Text.
------------

FIG. 7 schematically shows, in cross-section and top view, an example of a bodywork part (left half of a bumper) comprising a radar system according to an embodiment, in which the electronic unit is attached to the same bodywork part as the housing, but in a zone offset laterally relative to the housing attachment zone.

FIG. 8 schematically shows, in cross-section and top view, an example of a bodywork part (left half of a bumper) comprising a radar system according to an embodiment, in which the electronic unit is attached to the same bodywork part as the housing, but on a portion of the bodywork part located farther back (towards the rear) relative to the attachment zone of the housing.

FIG. 9 shows an example of a bodywork part comprising a radar system according to an embodiment, in which the housing is attached to a first part, a bodywork part (for example a bumper), and the electronic unit is attached to a second part (different bodywork part, structural part, optical unit, etc.).

DETAILED DESCRIPTION

We refer to FIG. 1 which shows an example of a motor vehicle 1 equipped with an example of a radar system 200 according to an embodiment, with at least one directional antenna 300.

FIG. 2 shows in detail an example of a radar system 200 for a motor vehicle 1 according to an embodiment.

The radar system 200 comprises at least:

• • a directional antenna 300;
  • an electronic unit 900 located outside and at a distance from the directional antenna 300;
  • at least one waveguide 700 for propagating electromagnetic waves between the directional antenna 300 and the electronic unit 900.

Waveguide 700 is understood to be a means of guiding waves from one zone to another, in one direction or in both directions. A waveguide 700 can therefore be a waveguide device or a set of waveguide devices.

The directional antenna 300 is adapted to image objects 50 in a space located at the periphery of the vehicle 1 (FIG. 1). The directional antenna 300 includes a housing 350, which constitutes the physical envelope of the directional antenna 300. The housing 350 represents a mechanical and environmental protection envelope, and advantageously comprises means for attachment to a wall of a bodywork part.

This housing 350 comprises an inner space forming a reflecting cavity 400 for electromagnetic waves. A reflecting cavity is an electromagnetic cavity 400 in which an electromagnetic wave is reflected off the walls of the cavity. To do this, the reflecting cavity 400 is delimited by a layer of reflective material capable of reflecting electromagnetic waves inside the cavity 400.

The inner space of the housing 350 comprises a metasurface 500, comprising an adaptable surface configured to reflect electromagnetic waves in a preferred direction. The reflecting cavity thus surrounds the metasurface 500 in a manner sealed to waves.

------------

Dataset rows.
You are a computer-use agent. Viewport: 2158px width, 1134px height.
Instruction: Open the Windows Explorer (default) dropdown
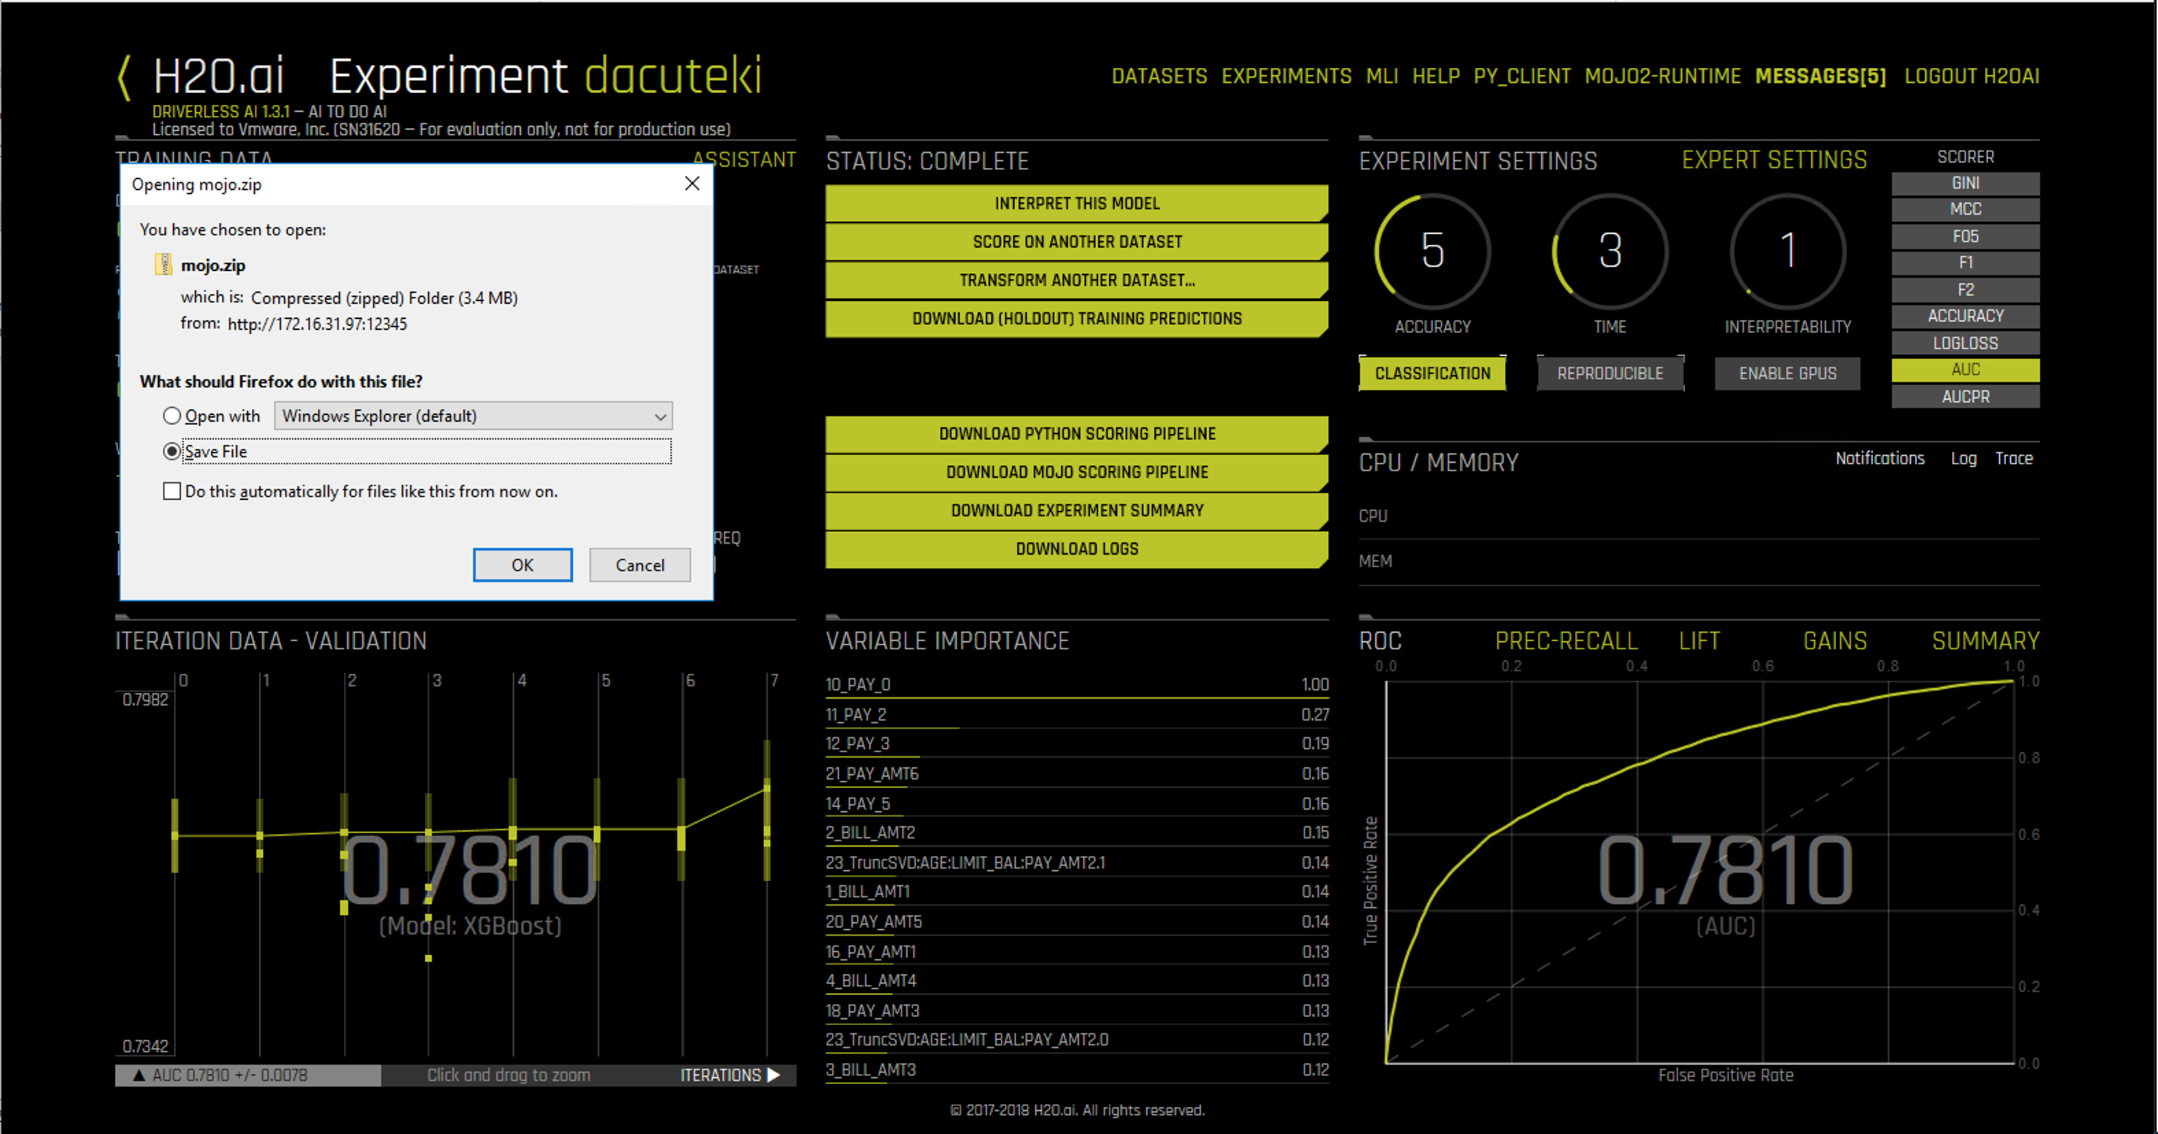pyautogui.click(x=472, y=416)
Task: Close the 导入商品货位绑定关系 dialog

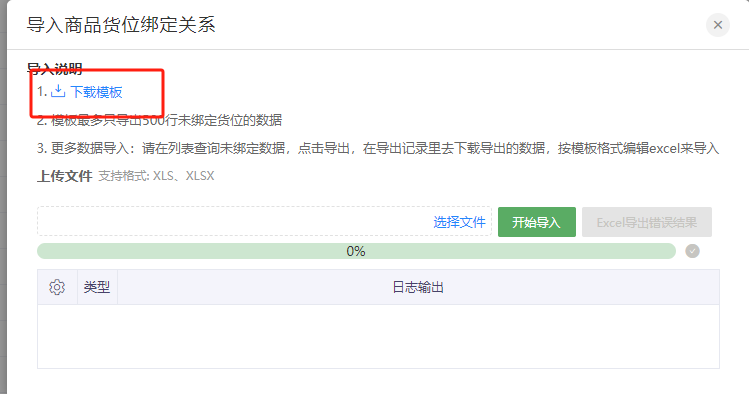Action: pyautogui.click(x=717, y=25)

------------

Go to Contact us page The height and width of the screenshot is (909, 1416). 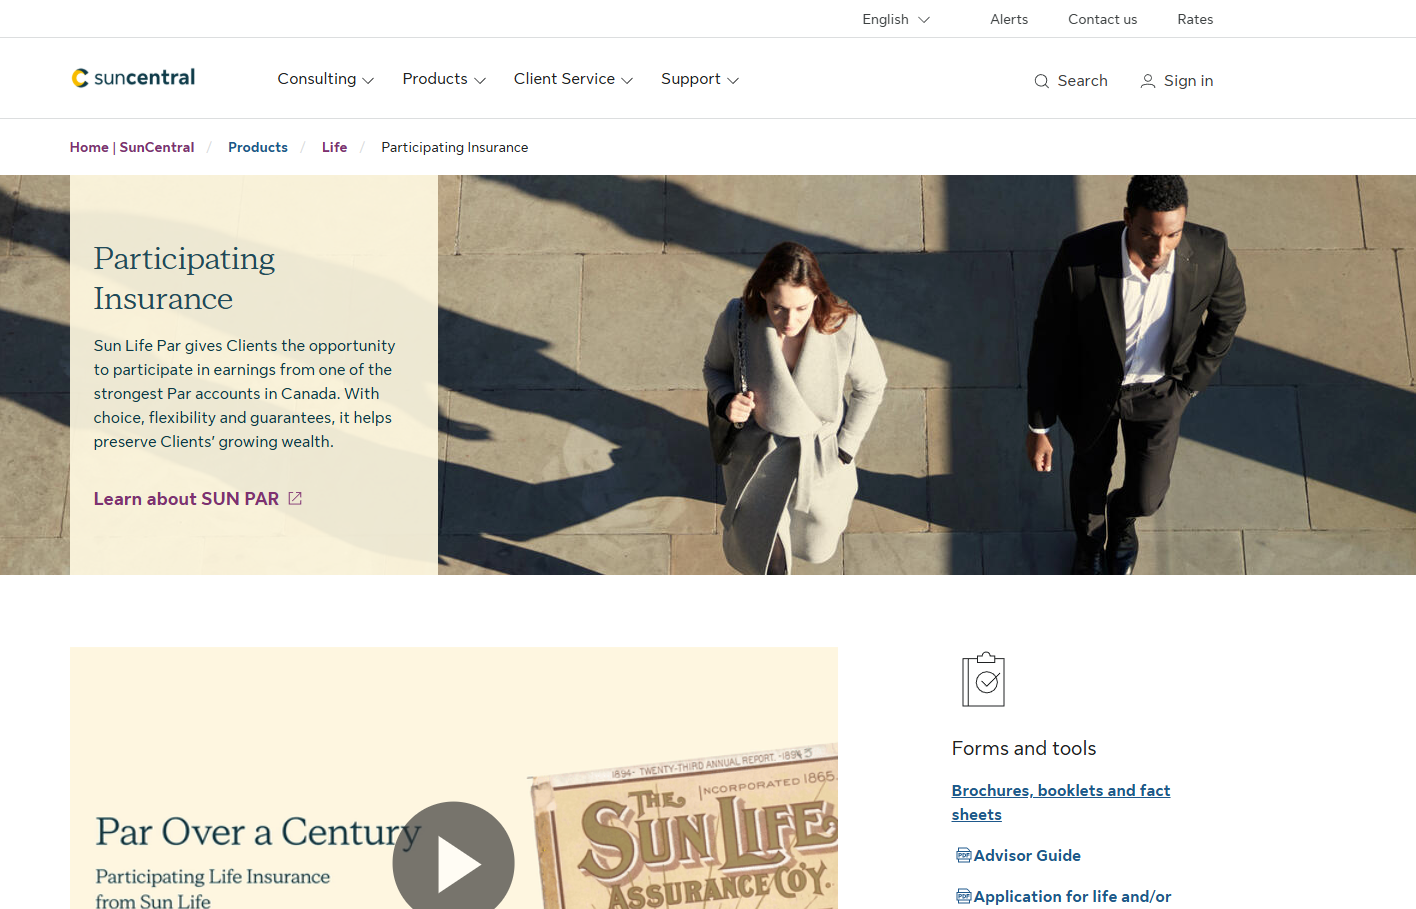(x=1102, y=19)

------------

Required tasks.
A: Summarize the radar system excerpt in two sentences.
B: Quote everything in the radar system excerpt from "FIG. 8 schematically" down to "one directional antenna 300.".

Written responses.
A: The radar system for a motor vehicle comprises a directional antenna, an electronic unit located outside and at a distance from the antenna, and at least one waveguide for propagating electromagnetic waves between the two. The antenna's housing contains a reflecting cavity, delimited by a layer of reflective material, that surrounds a metasurface configured to reflect electromagnetic waves in a preferred direction.

B:
FIG. 8 schematically shows, in cross-section and top view, an example of a bodywork part (left half of a bumper) comprising a radar system according to an embodiment, in which the electronic unit is attached to the same bodywork part as the housing, but on a portion of the bodywork part located farther back (towards the rear) relative to the attachment zone of the housing.

FIG. 9 shows an example of a bodywork part comprising a radar system according to an embodiment, in which the housing is attached to a first part, a bodywork part (for example a bumper), and the electronic unit is attached to a second part (different bodywork part, structural part, optical unit, etc.).

DETAILED DESCRIPTION

We refer to FIG. 1 which shows an example of a motor vehicle 1 equipped with an example of a radar system 200 according to an embodiment, with at least one directional antenna 300.